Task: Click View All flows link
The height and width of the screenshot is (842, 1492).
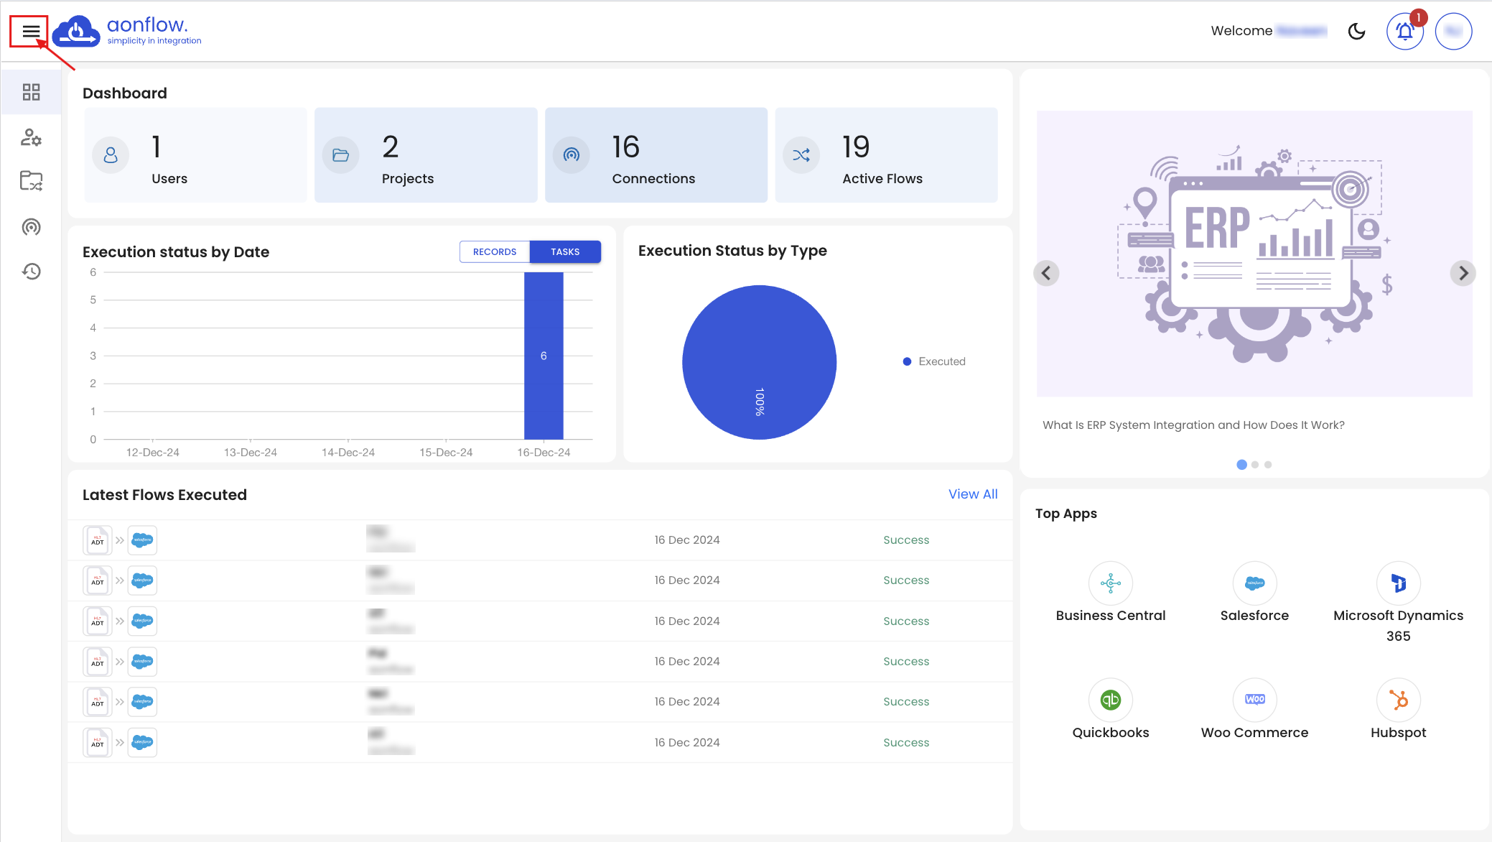Action: [972, 494]
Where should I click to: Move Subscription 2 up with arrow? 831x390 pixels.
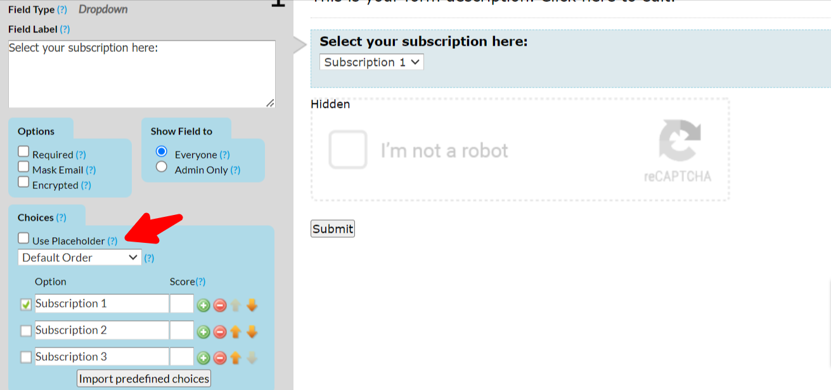(x=236, y=332)
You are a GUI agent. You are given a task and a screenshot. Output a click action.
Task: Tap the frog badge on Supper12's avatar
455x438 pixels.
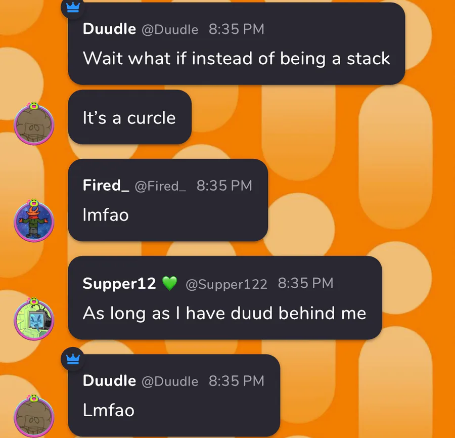tap(34, 301)
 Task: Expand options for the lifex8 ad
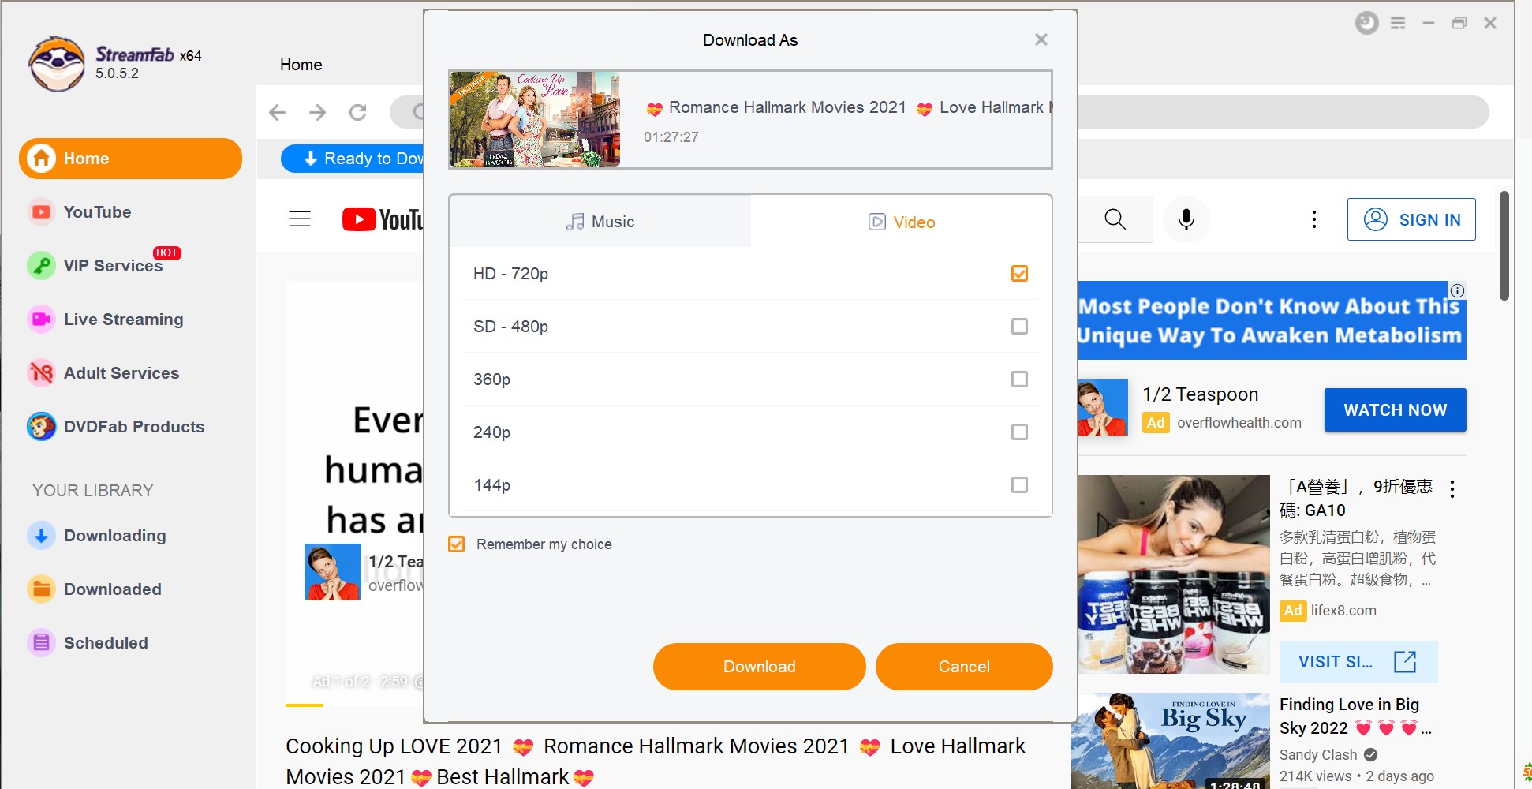click(1452, 489)
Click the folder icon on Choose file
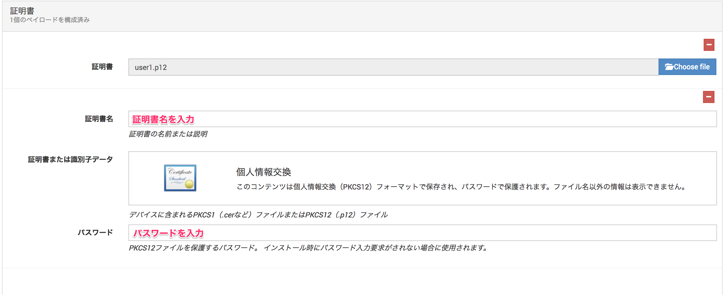The height and width of the screenshot is (295, 724). coord(669,67)
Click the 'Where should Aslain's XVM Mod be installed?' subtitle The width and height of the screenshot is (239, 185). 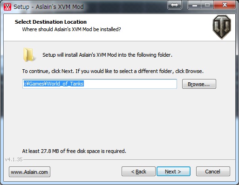tap(71, 29)
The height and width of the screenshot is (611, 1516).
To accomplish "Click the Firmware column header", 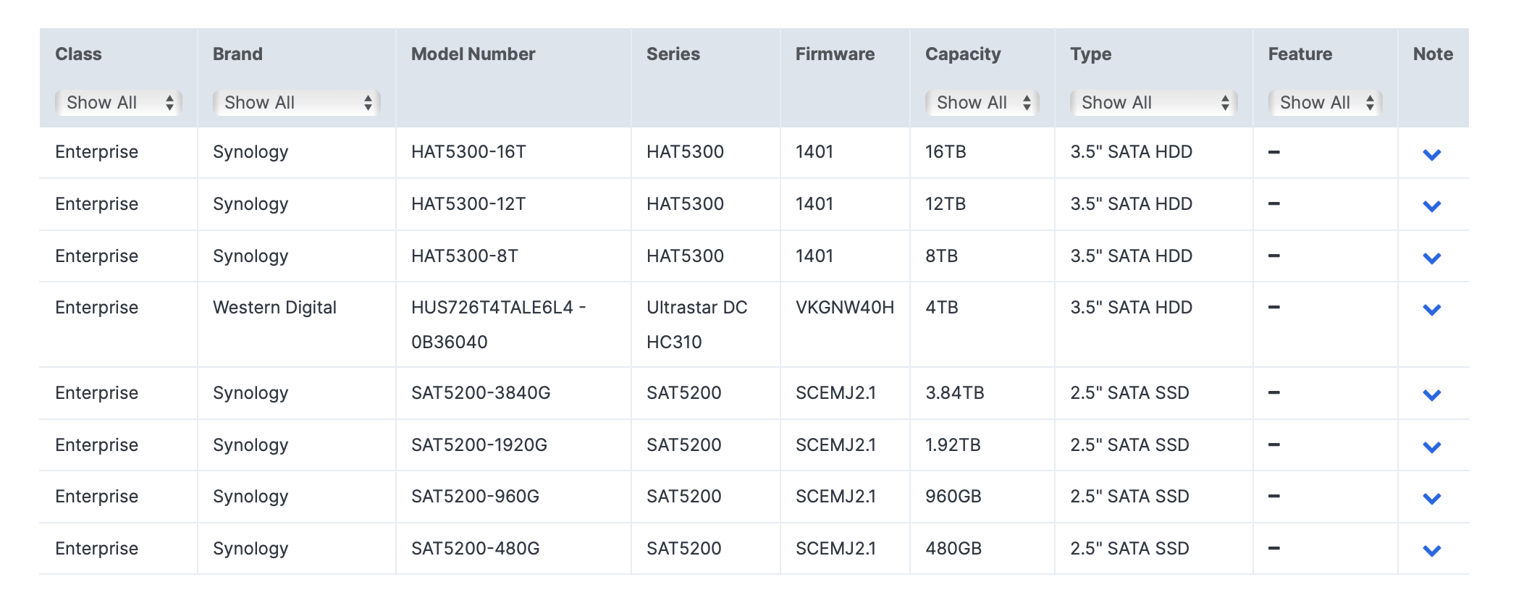I will [835, 54].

== Required task ==
Copy out the items between the line holding "You are a GUI" and the line holding "click(1452, 489)", inclusive, keeping every line unchanged and omitting the pictures.

== The solution ==
You are a GUI agent. You are given a task and a screenshot. Output a click action.
Task: Tap the frog badge on Supper12's avatar
455x438 pixels.
tap(34, 301)
 Task: Expand options for the lifex8 ad
click(1452, 489)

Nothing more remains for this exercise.